BANDARLAMPUNG – Dr. Eddy Rifai, S.H., M.H., angkat bicara terkait adanya langkah Komisi Pemberantasan Korupsi (KPK) yang mendampingi  Kementerian Kelautan dan Perikanan (KKP), Kementerian Lingkungan Hidup dan Kehutanan (KLHK), dan Kementerian Agraria dan Tata Ruang (ATR) untuk menghentikan operasional dermaga Penyeberangan Sari Ringgung dan kawasan wisata Pulau Tegal. Alasannya karena dilokasi tersebut sedang dalam proses penyelidikan PPNS atas dugaan tindak pidana.

Menurut pakar hukum pidana dari Fakultas Hukum (FH) Universitas Lampung (Unila), tindak pidana lingkungan dapat berupa perusakan dan pencemaran lingkungan serta melakukan kegiatan atau usaha tanpa izin lingkungan. Dan lazimnya dalam hal perizinan, seringkali terkait dengan adanya tindak pidana suap dan gratifikasi.

“Kalau tindak pidana lingkungan adalah tindak pidana umum yang lidiknya dilakukan polisi. Tapi kalau suap dan gratifikasi adalah tindak pidana korupsi yang lidiknya dapat dilakukan polisi, jaksa atau KPK,” terangnya.

Sebelumnya diberitakan bukan hanya soal perizinan Pulau Tegal saja yang diduga bermasalah. Ternyata ada beberapa pelanggaran lain yang kini tengah diselidiki Bareskrim Mabes Polri. Kepastian ini ditegaskan Karokorwas PPNS Bareskrim Polri Brigjen Prasetijo Utomo saat meninjau lokasi wisata di Pulau Tegal, Selasa (6/8).

Menurut Prasetijo Utomo, yang juga merupakan Ketua Tim Penyelidik PPNS di Pulau Tegal, pihaknya tengah mendalami indikasi tindak pidana di Pulau Tegal mengenai kerusakan lingkungan. Yakni soal adanya reklamasi. ”Kini apa saja yang menjadi dampak yang terjadi atas reklamasi lagi kami selidiki,” tuturnya.

Dipastikannya, berdasarkan pantauan pihaknya, kuat dugaan ada pelanggaran hukum yakni kerusakan lingkungan. ”Karenanya kami memasang plang peringatan bahwa pulau ini dalam proses penyelidikan PPNS dalam dugaan tindak pidana,” tegasnya.

Berdasarkan pantauan dilapangan, di plang peringatan yang dipasang tertulis beberapa pelanggaran yang diduga dilanggar pihak pengelola Pulau Tegal. Yakni pasal 98 dan 109 Undang-Undang No. 32 tahun 2009 tentang Perlindungan dan Pengelolaan Lingkungan Hidup dengan ancaman hukuman 10 tahun penjara dan denda paling banyak 10 miliar rupiah.

> _BLOK DATA_:
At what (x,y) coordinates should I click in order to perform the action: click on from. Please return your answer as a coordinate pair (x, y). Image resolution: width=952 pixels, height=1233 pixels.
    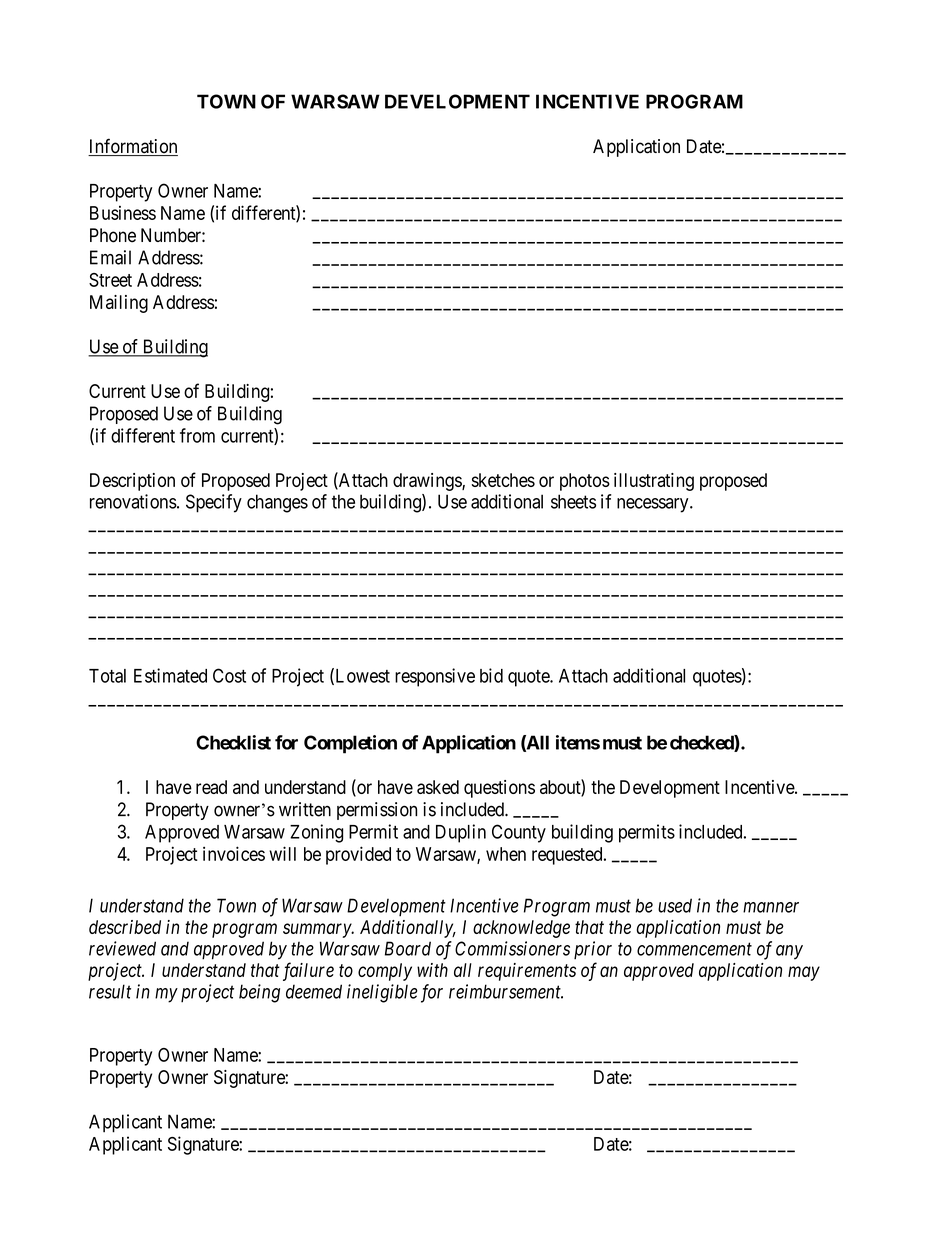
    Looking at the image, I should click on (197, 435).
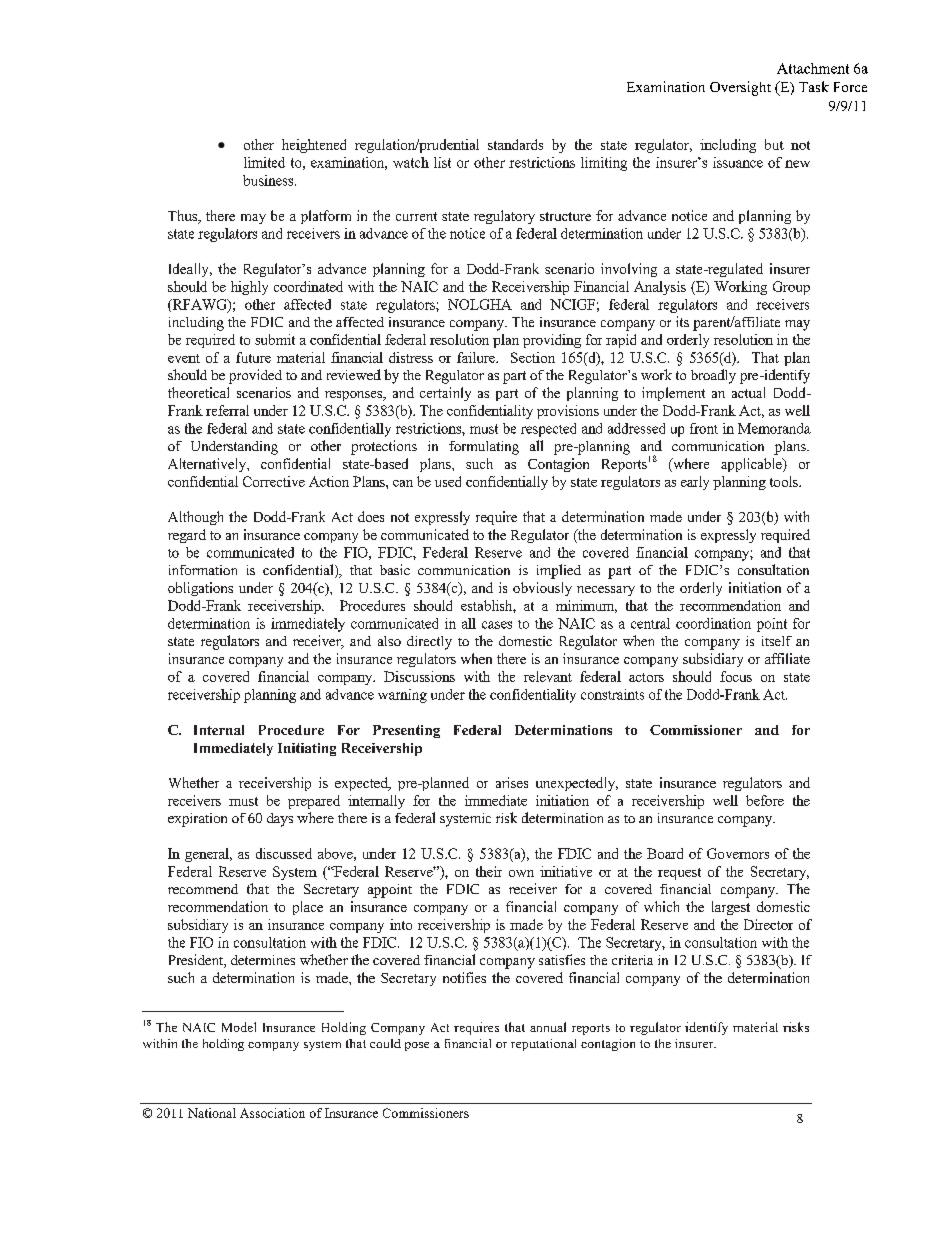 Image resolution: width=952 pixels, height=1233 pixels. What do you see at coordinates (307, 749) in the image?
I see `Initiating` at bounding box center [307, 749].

> _PETUNJUK TUGAS_:
Jawablah pertanyaan berikut berdasarkan bacaan tentang Pulau Tegal.
(a) Dari fakultas dan universitas mana pakar hukum pidana dalam bacaan itu berasal?
(b) Pada hari apa Prasetijo Utomo meninjau lokasi wisata di Pulau Tegal?
(c) Ancaman hukuman apa yang tertulis pada plang peringatan?

> _JAWABAN LATIHAN_:
(a) Fakultas Hukum Universitas Lampung (Unila).
(b) Selasa (6/8).
(c) Hukuman 10 tahun penjara dan denda paling banyak 10 miliar rupiah.